In the start of a new series examining the fridge contents of men left alone over the summer, Sophia Money-Coutts talks to the first of our culinarily challenged males.
The summer home-aloners
The exodus of people fleeing the UAE's summer heat and air-con freeze is one of those strange quirks of life here. As temperatures soar and schools break up for the holidays, the traffic thins, the car parks empty and the airports fill up, often with wives and children, the latter group being carted off to see grandparents in climates more conducive to hyperactive young offspring. But what of the other halves left behind, or "summer bachelors" as they're commonly known. Sure, they might plan on flying out to join their families for a couple of weeks. But how do they cope otherwise, and in particular, how do they fend for themselves when it comes to the kitchen?
Of course, it would be ridiculous to suggest that our towns are now home to an army of lost husbands, aimlessly clogging up the supermarket aisles and rotating the takeout menus with glee. Feminism (and Jamie Oliver) have, of course, put paid to the idea that men are hopeless in the kitchen. Or at least that's the theory. Over the next five weeks, Arts & Life will visit a clutch of summer bachelors, poke into their kitchens, peer inside their fridges and persuade them to share their kitchen nightmares.
Bill Fordyce has already clocked up four weeks of fending for himself in the kitchen. His wife, Lyuda, and their two small children left Dubai for the summer at the beginning of June. "Back to the States and to my wife's home country of the Ukraine. For about three and a half months," he says. "Until after Ramadan." But Bill, who works in advertising, seems to be doing alright. One might expect the home of a summer bachelor to be cluttered after nearly a month; dishes piled in the sink, an overflowing bin, perhaps the odd sock marooned on the floor. But Bill's marina apartment is pin neat. Folded clothes are stacked neatly on the ironing board and there is no washing up at all. A cat pads around the hall, with another apparently closed in another room because it's shy. There is, in fact, little that smacks of a desolate wasteland.
"I actually thought you might look in my refrigerator I was worried," he laughs. A ha. Bingo. The first sign that he is a man currently living solo: the fridge is opened to reveal nothing in the way of food apart from a box of eggs. Has he been living off eggs for a month? He has not. "When I'm alone, what I normally do is eat whatever's left. Cheese and crackers." "On their own?" "Yeah that'll be my dinner," he says, a touch sheepishly. "Maybe with peanut butter and jelly, because those are the things that are still left around."

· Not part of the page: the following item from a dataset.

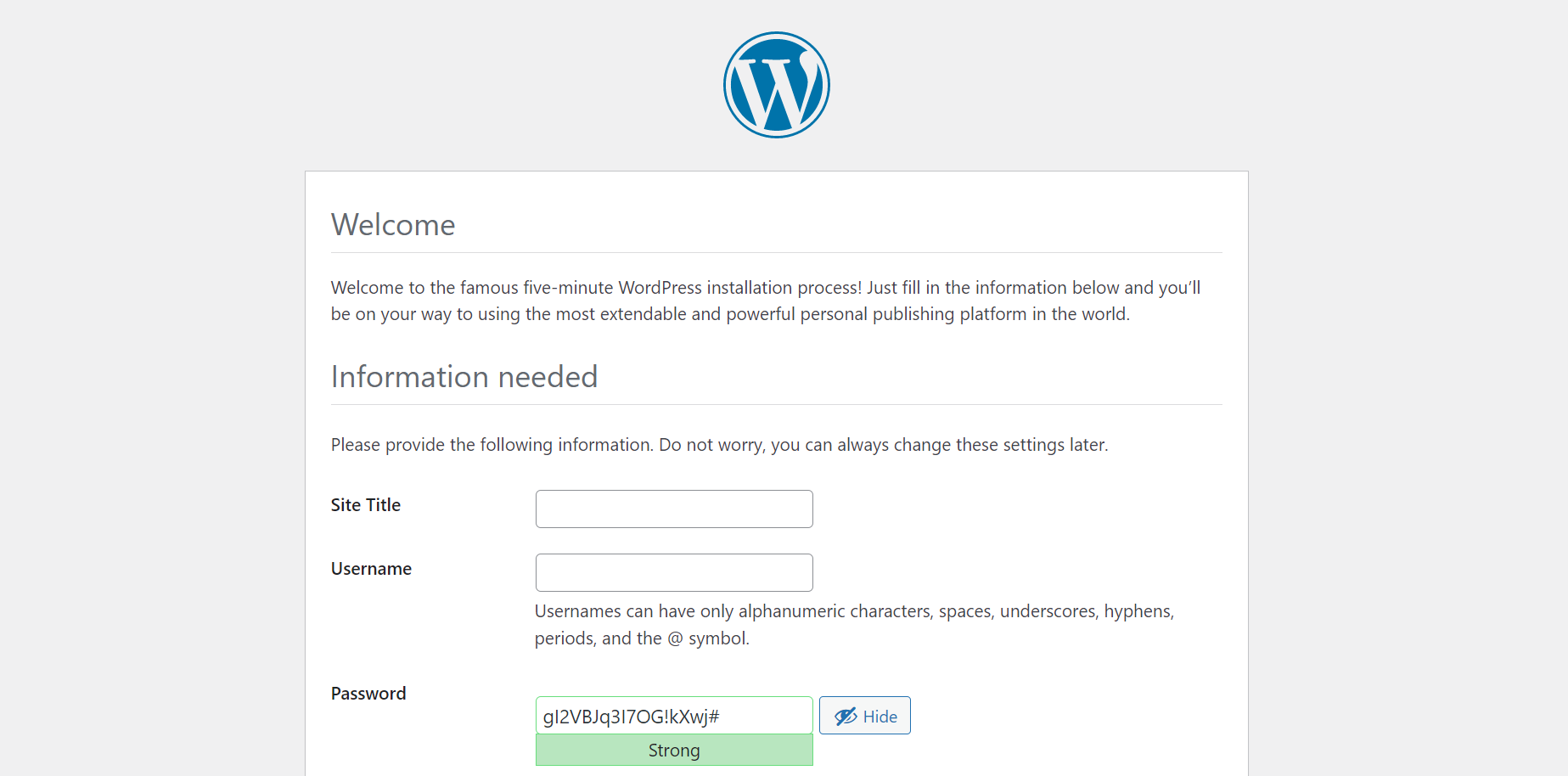Click the @ symbol in the username hint

675,638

I suggest that this is depressing. Does he not come home from work depressed about these supper options? He laughs. "Yeah." But then food isn't a big deal for Bill, and he says there is no part of him which is relishing the kitchen challenge this summer. "Unfortunately, I think food to me is consuming calories and the survival aspect. It's not about enjoying what I'm eating." So, given his cracker diet, there has been little opportunity for any kind of poisoning incident thus far.
"But I am eating unhealthily. I'm eating food that I shouldn't. It's, 'What's a vegetable?' I guess by this point," he says. But after a month, supplies of crackers and accompaniments are apparently running low. So recently, Bill was forced to make a visit to the supermarket. "I went a couple of days ago actually," he says brightly, in a manner that suggests such a trip is an unusual occurrence. The fruits of this expedition?
"I steamed some salmon and tried to steam some broccoli." "Tried?" "I've done it twice, but I know I'm going to get sick of the same meal." So, next on the menu is spaghetti Bolognese. "It's easy," he says, with all the confidence of Gordon Ramsay. "I can brown the meat and make the tomato sauce. Then it heats up well." There was a period of Bill's life when he managed on his own quite well. He spent a decade as a bachelor before getting married, so had to fend for himself then. "There are no maids in the States," he laughs.
But marriage put a stop to any kitchen duties because Lyuda is happy being in charge of that side of things. "I never cook at home," he says. "I don't think I've cooked within the three and a half years that I've lived in Dubai. As bad as that sounds, I really don't think I've cooked a legitimate meal. Maybe breakfast for the kids." "Cereal and toast?" "No no, like French toast," he explains. Right. That must be where the eggs come in. It's a skill he inherited from his own father. "In my house, men do breakfast. I think that's a fairly common thing yeah?"
Well, that and barbecuing, which Bill says he also takes charge of. In evidence of this, a barbecue stands outside on his apartment balcony. Although there's no immediate sign of them, Bill adds that he has various Jamie Oliver books, although he's never read any. "And my wife makes me watch Masterchef." "And you like it?" "I do like it but it doesn't inspire me to cook any better." "Too complicated?" I venture.
"Absolutely, and when I come home from work at 7 or 8 o clock it's quite an operation. And to cook for one person, I don't have the economies of scale." But unless he has a business meeting or is going out with friends, he won't eat out alone. "So I eat crackers and my occasional salmon." It's potentially going to feel quite a long summer in the Fordyce household.